### Given request
Express every line of the entries below as a JSON array of strings, one string per line, leaving out any blank lines.

### The records
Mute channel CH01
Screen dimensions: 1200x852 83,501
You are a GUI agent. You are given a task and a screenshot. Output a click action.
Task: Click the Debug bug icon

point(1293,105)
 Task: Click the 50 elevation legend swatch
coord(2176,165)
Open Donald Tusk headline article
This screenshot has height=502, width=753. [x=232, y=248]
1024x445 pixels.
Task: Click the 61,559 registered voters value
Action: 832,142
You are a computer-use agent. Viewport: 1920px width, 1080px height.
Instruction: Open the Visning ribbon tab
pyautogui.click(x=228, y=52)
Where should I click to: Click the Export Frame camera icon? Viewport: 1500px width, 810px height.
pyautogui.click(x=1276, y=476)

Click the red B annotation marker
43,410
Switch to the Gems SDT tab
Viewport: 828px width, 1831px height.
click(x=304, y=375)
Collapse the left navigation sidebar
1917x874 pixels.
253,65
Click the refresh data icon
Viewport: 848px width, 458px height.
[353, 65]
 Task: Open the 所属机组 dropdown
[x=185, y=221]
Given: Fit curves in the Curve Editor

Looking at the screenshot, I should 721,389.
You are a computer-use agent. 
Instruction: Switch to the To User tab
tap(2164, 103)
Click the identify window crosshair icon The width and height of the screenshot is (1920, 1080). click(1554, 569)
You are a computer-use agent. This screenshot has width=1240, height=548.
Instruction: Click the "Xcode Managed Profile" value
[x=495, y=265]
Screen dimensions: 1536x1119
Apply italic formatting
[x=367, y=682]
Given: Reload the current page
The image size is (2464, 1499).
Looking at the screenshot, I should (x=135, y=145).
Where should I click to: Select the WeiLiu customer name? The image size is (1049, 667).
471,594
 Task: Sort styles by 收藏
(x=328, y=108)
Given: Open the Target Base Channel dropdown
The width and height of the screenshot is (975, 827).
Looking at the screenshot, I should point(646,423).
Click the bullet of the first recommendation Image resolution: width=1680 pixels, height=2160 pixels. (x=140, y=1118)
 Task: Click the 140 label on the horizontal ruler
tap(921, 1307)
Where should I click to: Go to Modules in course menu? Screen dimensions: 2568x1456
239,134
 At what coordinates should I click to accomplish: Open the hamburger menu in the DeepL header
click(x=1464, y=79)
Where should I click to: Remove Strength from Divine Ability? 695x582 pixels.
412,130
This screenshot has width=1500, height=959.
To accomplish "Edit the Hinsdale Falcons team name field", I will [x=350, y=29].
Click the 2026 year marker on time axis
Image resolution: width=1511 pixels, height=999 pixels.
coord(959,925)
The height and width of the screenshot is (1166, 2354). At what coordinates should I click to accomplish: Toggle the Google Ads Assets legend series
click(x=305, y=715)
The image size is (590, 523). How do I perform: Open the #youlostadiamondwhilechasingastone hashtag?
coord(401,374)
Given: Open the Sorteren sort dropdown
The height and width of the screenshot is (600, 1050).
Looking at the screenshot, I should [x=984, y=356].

### Exercise output
[
  "Mute channel CH01",
  "Screen dimensions: 1200x852 83,501",
  "You are a GUI agent. You are given a task and a screenshot. Output a click action.",
  "Task: Click the Debug bug icon",
  "point(1293,105)",
  " Task: Click the 50 elevation legend swatch",
  "coord(2176,165)",
  "Open Donald Tusk headline article",
  "This screenshot has height=502, width=753. [x=232, y=248]",
  "1024x445 pixels.",
  "Task: Click the 61,559 registered voters value",
  "Action: 832,142",
  "You are a computer-use agent. Viewport: 1920px width, 1080px height.",
  "Instruction: Open the Visning ribbon tab",
  "pyautogui.click(x=228, y=52)",
  "Where should I click to: Click the Export Frame camera icon? Viewport: 1500px width, 810px height.",
  "pyautogui.click(x=1276, y=476)",
  "Click the red B annotation marker",
  "43,410",
  "Switch to the Gems SDT tab",
  "Viewport: 828px width, 1831px height.",
  "click(x=304, y=375)",
  "Collapse the left navigation sidebar",
  "1917x874 pixels.",
  "253,65",
  "Click the refresh data icon",
  "Viewport: 848px width, 458px height.",
  "[353, 65]",
  " Task: Open the 所属机组 dropdown",
  "[x=185, y=221]",
  "Given: Fit curves in the Curve Editor",
  "Looking at the screenshot, I should 721,389.",
  "You are a computer-use agent. ",
  "Instruction: Switch to the To User tab",
  "tap(2164, 103)",
  "Click the identify window crosshair icon The width and height of the screenshot is (1920, 1080). click(1554, 569)",
  "You are a computer-use agent. This screenshot has width=1240, height=548.",
  "Instruction: Click the \"Xcode Managed Profile\" value",
  "[x=495, y=265]",
  "Screen dimensions: 1536x1119",
  "Apply italic formatting",
  "[x=367, y=682]",
  "Given: Reload the current page",
  "The image size is (2464, 1499).",
  "Looking at the screenshot, I should (x=135, y=145).",
  "Where should I click to: Select the WeiLiu customer name? The image size is (1049, 667).",
  "471,594",
  " Task: Sort styles by 收藏",
  "(x=328, y=108)",
  "Given: Open the Target Base Channel dropdown",
  "The width and height of the screenshot is (975, 827).",
  "Looking at the screenshot, I should point(646,423).",
  "Click the bullet of the first recommendation Image resolution: width=1680 pixels, height=2160 pixels. (x=140, y=1118)",
  " Task: Click the 140 label on the horizontal ruler",
  "tap(921, 1307)",
  "Where should I click to: Go to Modules in course menu? Screen dimensions: 2568x1456",
  "239,134",
  " At what coordinates should I click to accomplish: Open the hamburger menu in the DeepL header",
  "click(x=1464, y=79)",
  "Where should I click to: Remove Strength from Divine Ability? 695x582 pixels.",
  "412,130",
  "This screenshot has width=1500, height=959.",
  "To accomplish \"Edit the Hinsdale Falcons team name field\", I will [x=350, y=29].",
  "Click the 2026 year marker on time axis",
  "Image resolution: width=1511 pixels, height=999 pixels.",
  "coord(959,925)",
  "The height and width of the screenshot is (1166, 2354). At what coordinates should I click to accomplish: Toggle the Google Ads Assets legend series",
  "click(x=305, y=715)",
  "The image size is (590, 523). How do I perform: Open the #youlostadiamondwhilechasingastone hashtag?",
  "coord(401,374)",
  "Given: Open the Sorteren sort dropdown",
  "The height and width of the screenshot is (600, 1050).",
  "Looking at the screenshot, I should [x=984, y=356]."
]